(1) The media have decided that the Conservatives have won the next election. There has long been an expectation of Tory victory but it's become a near certainty because of recent events (particularly the Budget and misuse of expenses). One BBC journalist told me that his colleagues and editors were now more
interested in an announcement from George Osborne than from Alistair
Darling. Yesterday's announcement on primary school academies from Michael Gove led bulletins throughout the day. Tory policy matters because the media class has decided that it will be Government policy in a year's time.

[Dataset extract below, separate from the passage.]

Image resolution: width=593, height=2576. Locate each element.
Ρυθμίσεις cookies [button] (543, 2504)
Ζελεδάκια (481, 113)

(2) The Tories have decided that Labour has reached the contempt phase. William Hague predicted in 1997 that New Labour would first produce fascination among voters, then disillusionment, and then contempt. It's taken longer than he perhaps hoped but yesterday the Shadow Foreign Secretary launched a no holds barred attack on the "decomposing political muckheap" that is Labour's frontbench. He described Labour as the "disgustingly grubbiest" of all administrations of the modern era. Strong stuff and it wouldn't have been issued if CCHQ wasn't confident that the public is now contemptuous of Brown. William Hague is pictured with our Cheltenham PPC, Mark Coote.
(3) David Cameron is oozing confidence. The Tory leader is a confident man who has a realistic expectation that he will be Prime Minister in a year's time. It was obvious from his powerfully delivered speech and also obvious from two brief chats I had with him earlier today. He is fully aware that with the expectation of a Tory victory he, his team and his manifesto are about to face unprecendented scrutiny. A media class that gave Tony Blair an easy ride will not give an easy ride to the Conservatives. David Cameron is pictured with the Liberal Democrat PPC who defected yesterday.
(4) The media are attempting to set up a Boris V Cameron split. Saturday's Times suggested that Boris "despises" Cameron. Interviewed by ConHome yesterday the Mayor of London dismissed the story as "tripe" and "fantastic". He also said that it was "almost certain" that being Mayor would be his last big job in politics but not one journalist in Cheltenham believes that Boris has given up his ambition to follow David Cameron into Downing Street. The Boris story is going to run and run.
(5) David Cameron and George Osborne say they want a mandate for specific spending cuts. David Cameron said that ministers will be promoted according to their
success at using new technology and decentralisation to deliver more on
smaller budgets. And, nearer the time of the election, they will spell out the specific nature of planned spending cuts.
(6) The next Conservative government will probably raise taxes. That has to be the conclusion from David Cameron's address to Spring Forum. He said (my emphasis): "Fifteen years ago, I was in the Treasury as we had to deal with public finances that had got out of control; debt that had got too high. We had to put up taxes, and I hated it. But it was the right thing to do and that lesson has stayed with me."
(7) Philip Hammond is a rising star. His steady rise in the ConHome league table captures the increasingly high regard that grassroots members have for the Shadow Chief Secretary to the Treasury. A safe, intelligent and hardworking frontbencher, George Osborne said that Mr Hammond would be "one of the most powerful members of the government."
(8) Spring Forum needs to be better organised. The Saturday agenda was very thin – rescued by strong speeches from Boris Johnson to all representatives and from William Hague to candidates. Two half hour sessions from Andrew Lansley and Michael Gove were closed to the media (except to ConHome!!) and put in such a small room that many conference attendees couldn't even get in. The party needs to decide whether it wants a two day conference or a one day rally (although it must always be addressed by Dan Hannan). Spring Forum fell between the two possibilities this weekend.
(9) Jeremy Middleton will be a great representative of the grassroots. I backed him and am therefore biased but the grassroots have a new Chairman of the National Convention who believes in members' democratic rights and is a believer in the internet's transformational power. Commiserations to the other candidates for the job and the party owes the now retired Don Porter enormous thanks for all his years of service to the Conservative Party.
(10) The new generation of Conservative candidates is impressive. I hesitate to name too many names but the more I see our candidates the more I'm hopeful about the next Conservative government. Andrea Leadsom, Harriett Baldwin, Charlie Elphicke and so many others I caught up with in Cheltenham are going to make us proud.